Een beetje ongemakkelijk kwam ik dichtbij. Ik deed mijn trui recht en wachtte tot er wat gebeurde maar ik zag niks. Wat onzeker probeerde ik iets te zeggen: ‘Doe nou niet alsof ik je niet gezien heb, volgens mij heb je hulp nodig.’ Weer geen reactie, hoewel ik niet zeker wist of het spraak kon verstaan. ‘Oké, dan niet, er is weinig kans dat er nog iemand langskomt,’ Toen ik me omdraaide hoorde ik wel wat. ‘Wie ben jij?’ Zei een ijzige stem. Ik draaide weer terug maar zag nog steeds niks. ‘Dat zou ik eerder aan jou moeten vragen.’ Riep ik verward. Het was even stil. ‘Mm, je ziet er niet bepaald gevaarlijk uit.’ De stem klonk vrouwelijk. Ik zag in mijn ooghoek opeens iets op mijn schouder leunen en ik voelde de druk. Ik slaakte geschrokken een klein gilletje en deinsde terug. ‘Arm ding, niet echt voorbereid op dit zeker, Eee hee.’ Ik keek op en zag een doorzichtig zwart wezentje in de lucht vliegen. Op het hoofd had ze de vreemdste helm die ik ooit gezien had. Daarbovenuit stak iets wat op oranje haar leek. Één griezelig geel oog met een rode pupil was zichtbaar terwijl de andere achter de helm verscholen zat.
Ze was zwart met wit gekleurd en had vreemde blauwe markeringen op het hele lichaam. Ze lachte even eng naar me voor de blik veranderde in iets gebrokens waarna ze langzaam terug naar de vloer zakte waar ze op haar knieën bleef zitten. ‘Mijn aanbod voor hulp staat nog steeds.’ Zei ik rustig kijkend naar hoe ze hijgend op de grond zat. ‘Wat doe jij hier eigenlijk?’ Ze keek wantrouwend omhoog. ‘Ik volgde gewoon een lichtgevende bal die ik de hele tijd bleef zien, ik dacht bijna dat ik het me verbeeld had.’ Was mijn antwoord. Het oog werd groot. ‘Maar dat was voor… laat maar.’ Het wezentje kwam weer overeind en keek me aan. ‘Luister, ik ben op zoek naar iemand en het is belangrijker dan jij je kunt voorstellen. Als je toch zo graag wilt helpen, haal me dan op zijn minst hiervandaan zodat ik ergens kan herstellen.’ Ze was dus gewond.

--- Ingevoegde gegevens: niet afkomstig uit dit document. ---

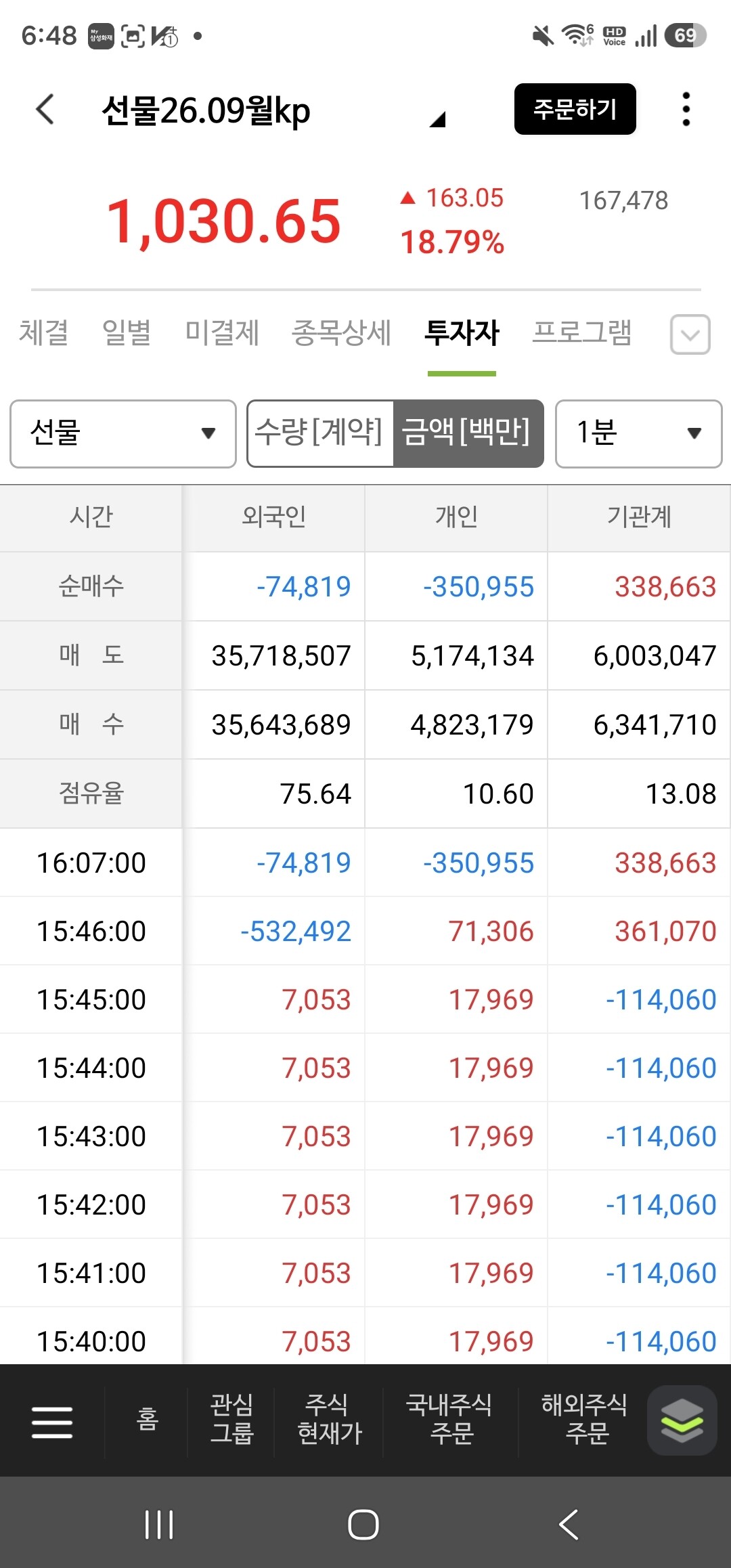
Task: Tap the 주문하기 order button
Action: pos(575,109)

‘Goed dan.’ Een pijnlijke stilte volgde toen ik haar vervolgens even afwachtend aankeek. Vlug brak ik daarna het ijs. ‘Zeg hoe krijg ik je weg, moet ik je optillen…’ Ze keek me even geschokt aan.
‘Nee daar begin ik niet aan! Ik lift wel mee met je schaduw.’ Nu hapte ik naar adem. ‘Wacht, in mijn wat?!’ Voor ik kon protesteren vloog ze omhoog richting mijn schaduw waarboven ze helemaal zwart werd. Daarna dook ze erin en loste ze op in het duister. Verbaasd keek ik erna. Mijn schaduw zag er normaal uit maar ik wist zeker dat ze erin zat. ‘Hup hup, wie weet wat er allemaal rondhangt in dit riool.’ Van die zin schrok ik waarna ik snel in beweging kwam. Ik stapte voorzichtig over het basin richting de gang waar ik vandaan kwam, hopend dat de weg terug net zo simpel zou gaan als de heenweg.
Leuk hoor risico’s nemen. Wat had ik me nu weer op de hals gehaald?